### What the task requires
Using only the entries below, output the lines starting at the one containing "Given: Collapse Product" and ending at the one containing "Instruction: Open the", exactly and inclusive of both, omitting the pictures.

### Supplied records
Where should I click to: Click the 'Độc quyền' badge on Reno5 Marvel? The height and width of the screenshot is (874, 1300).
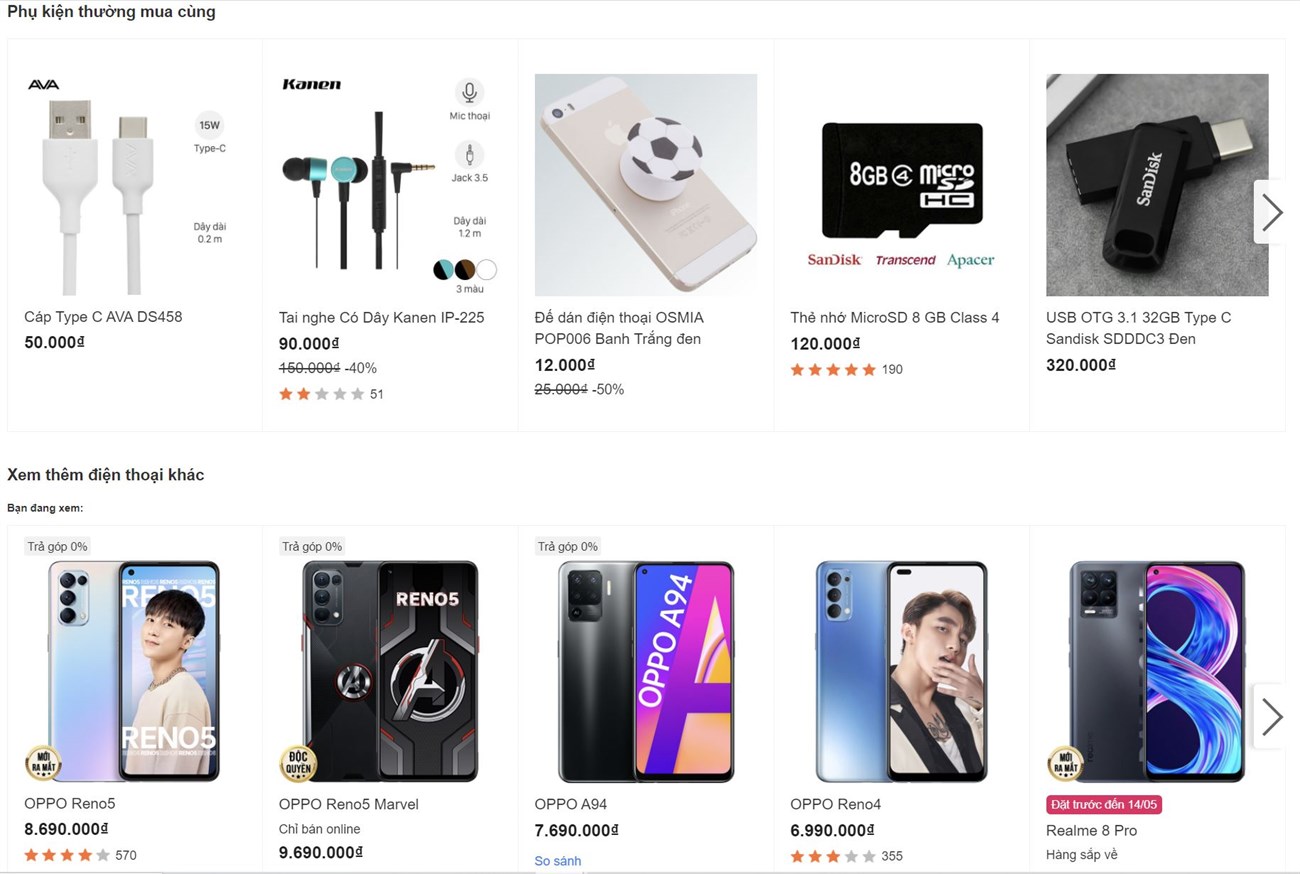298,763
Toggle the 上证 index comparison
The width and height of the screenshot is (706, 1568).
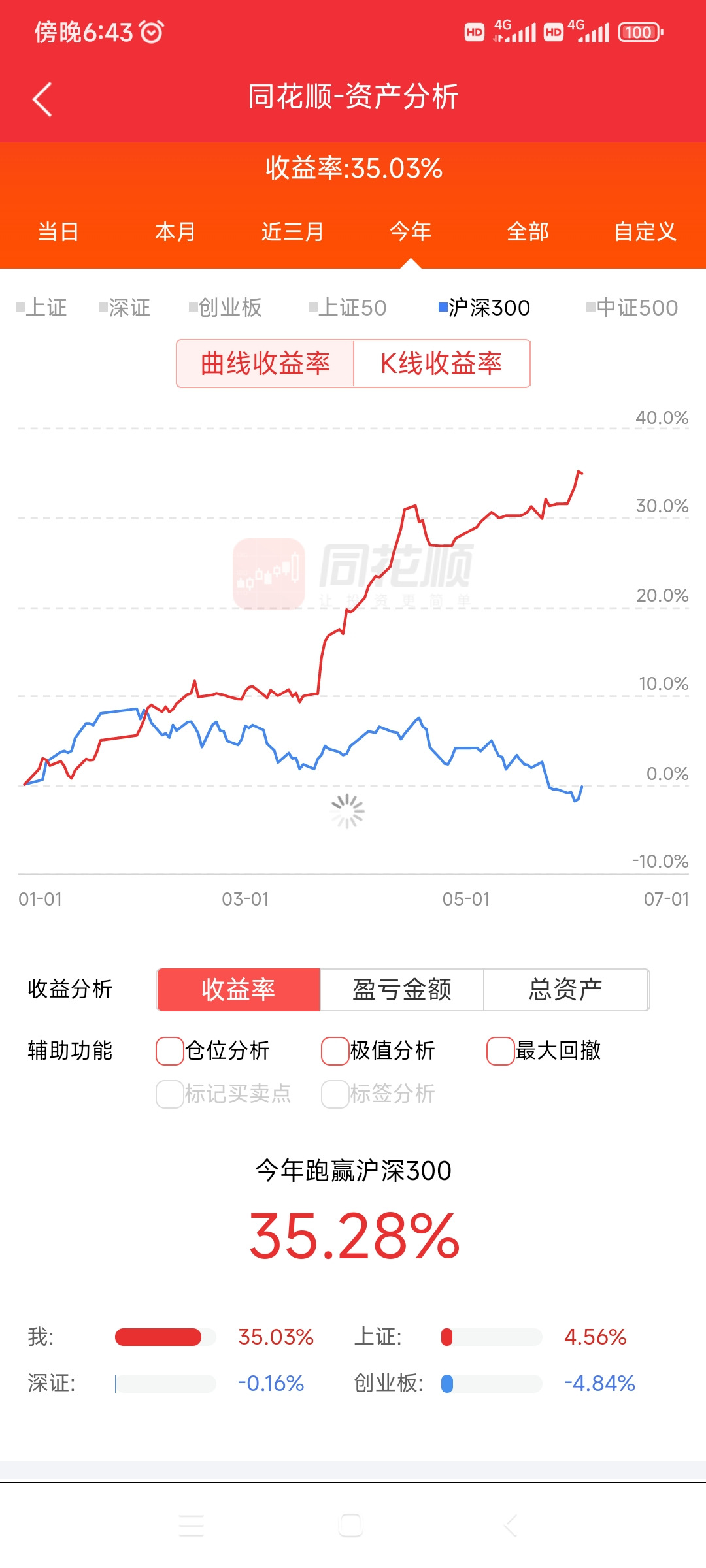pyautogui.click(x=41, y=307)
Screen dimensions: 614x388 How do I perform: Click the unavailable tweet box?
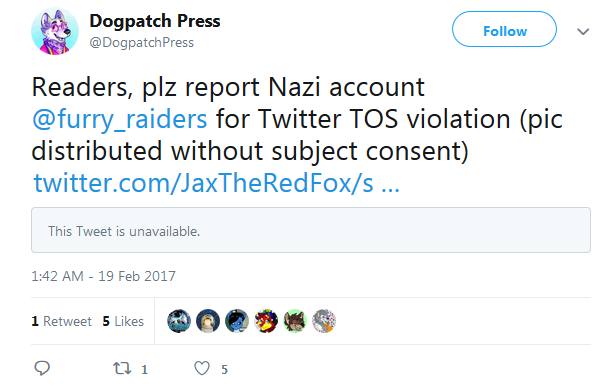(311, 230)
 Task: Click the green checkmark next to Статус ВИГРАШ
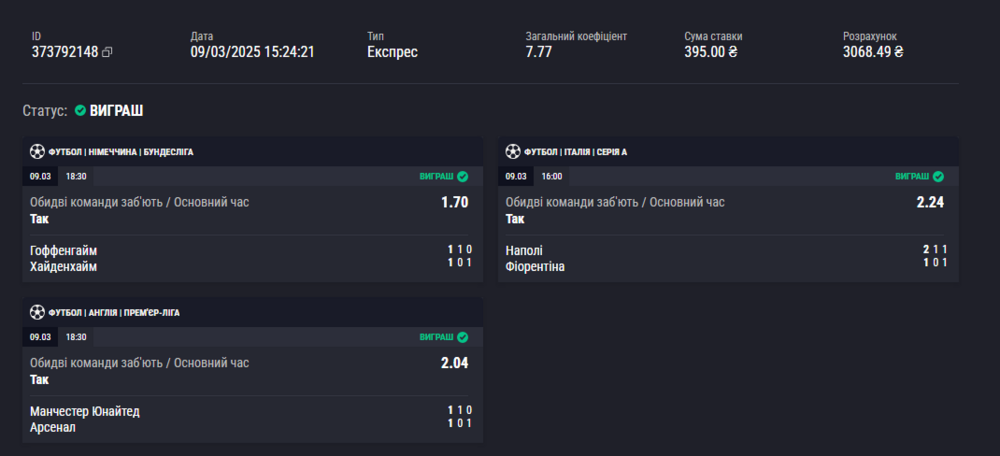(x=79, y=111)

* * *

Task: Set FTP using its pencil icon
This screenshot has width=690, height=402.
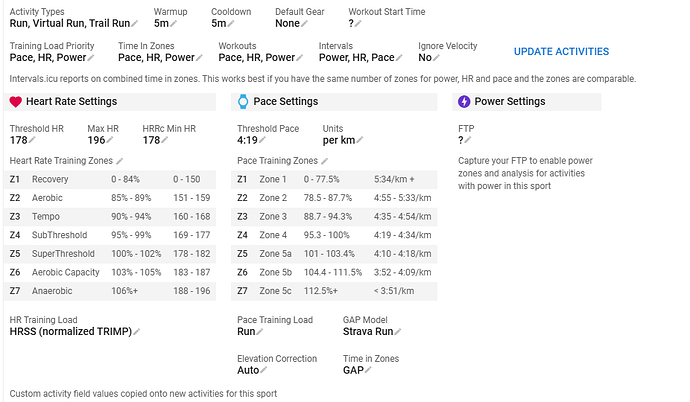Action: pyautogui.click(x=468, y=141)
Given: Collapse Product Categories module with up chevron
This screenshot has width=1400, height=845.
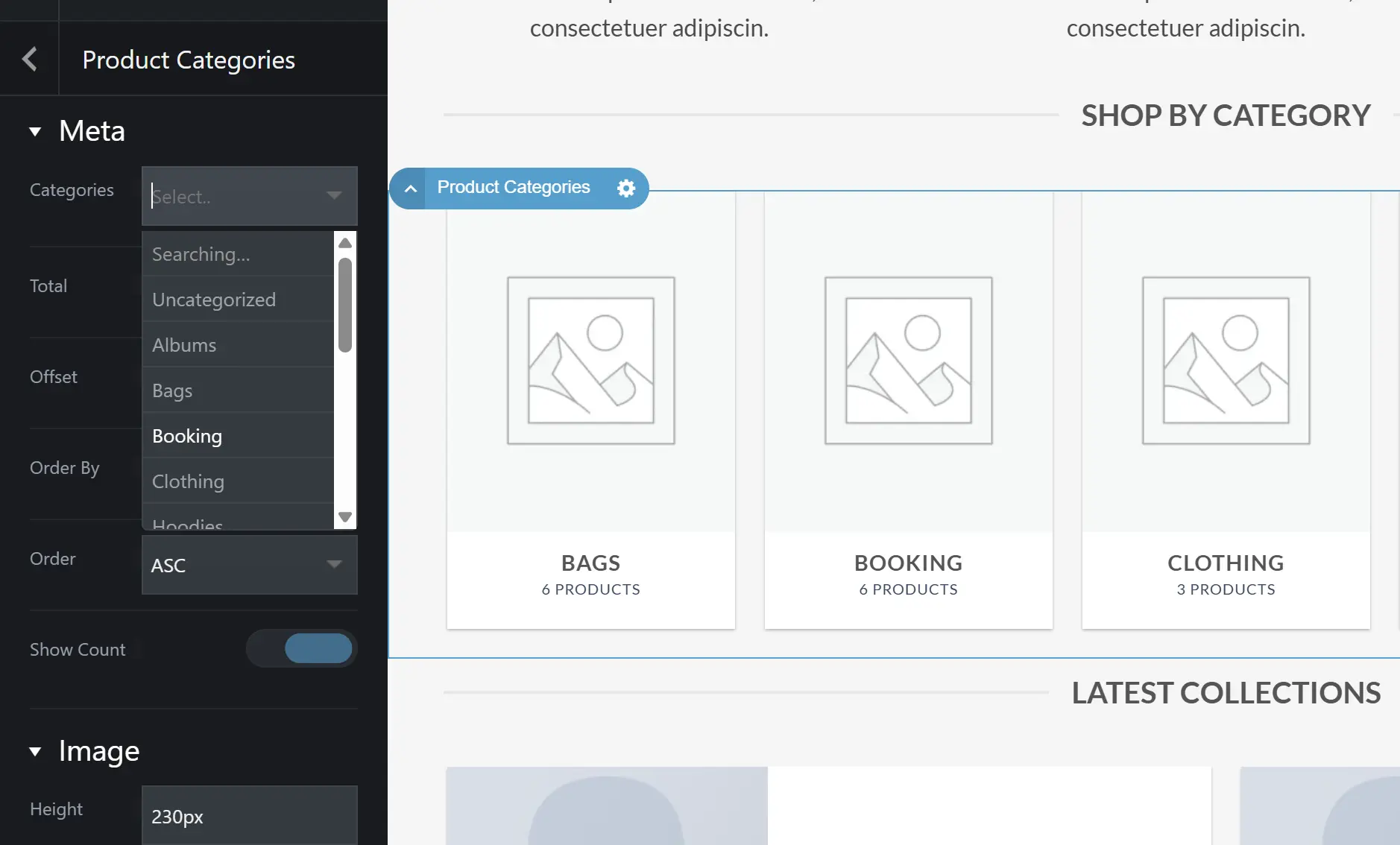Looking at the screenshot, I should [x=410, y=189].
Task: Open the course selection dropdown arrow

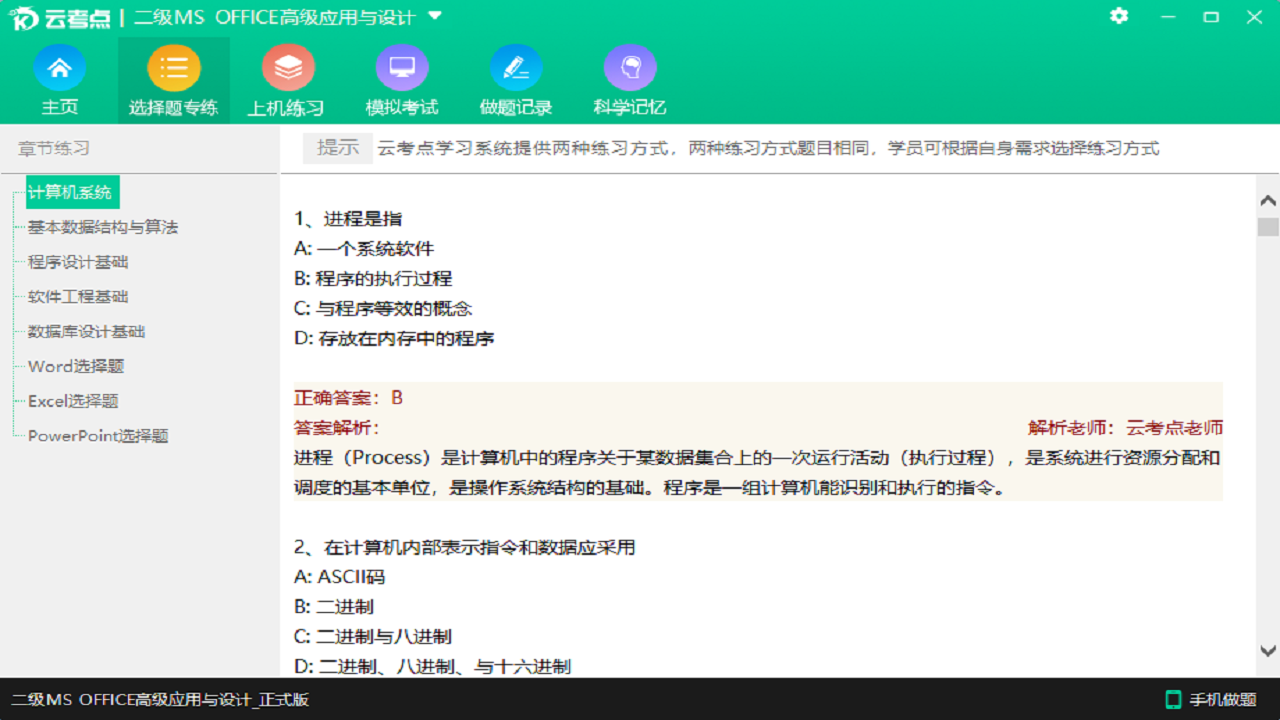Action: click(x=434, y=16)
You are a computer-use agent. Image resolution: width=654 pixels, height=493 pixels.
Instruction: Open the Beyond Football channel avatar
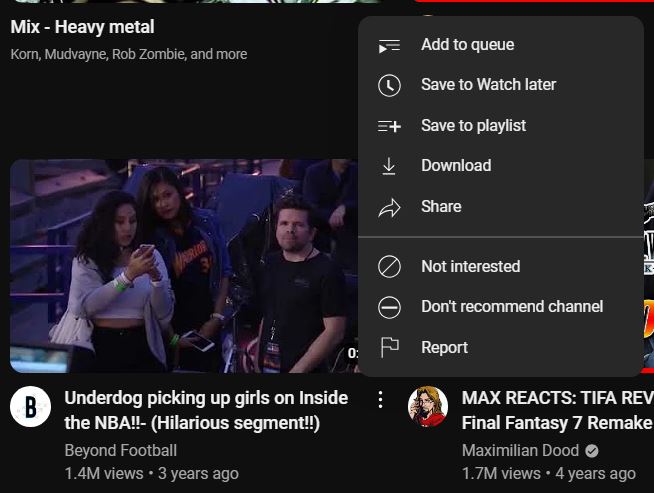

### Exercise result
Given: Collapse Product Categories module with up chevron
This screenshot has width=1400, height=845.
Looking at the screenshot, I should [x=410, y=189].
Task: Open the course selection dropdown arrow

Action: click(x=434, y=16)
You are a computer-use agent. Image resolution: width=654 pixels, height=493 pixels.
Instruction: Open the Beyond Football channel avatar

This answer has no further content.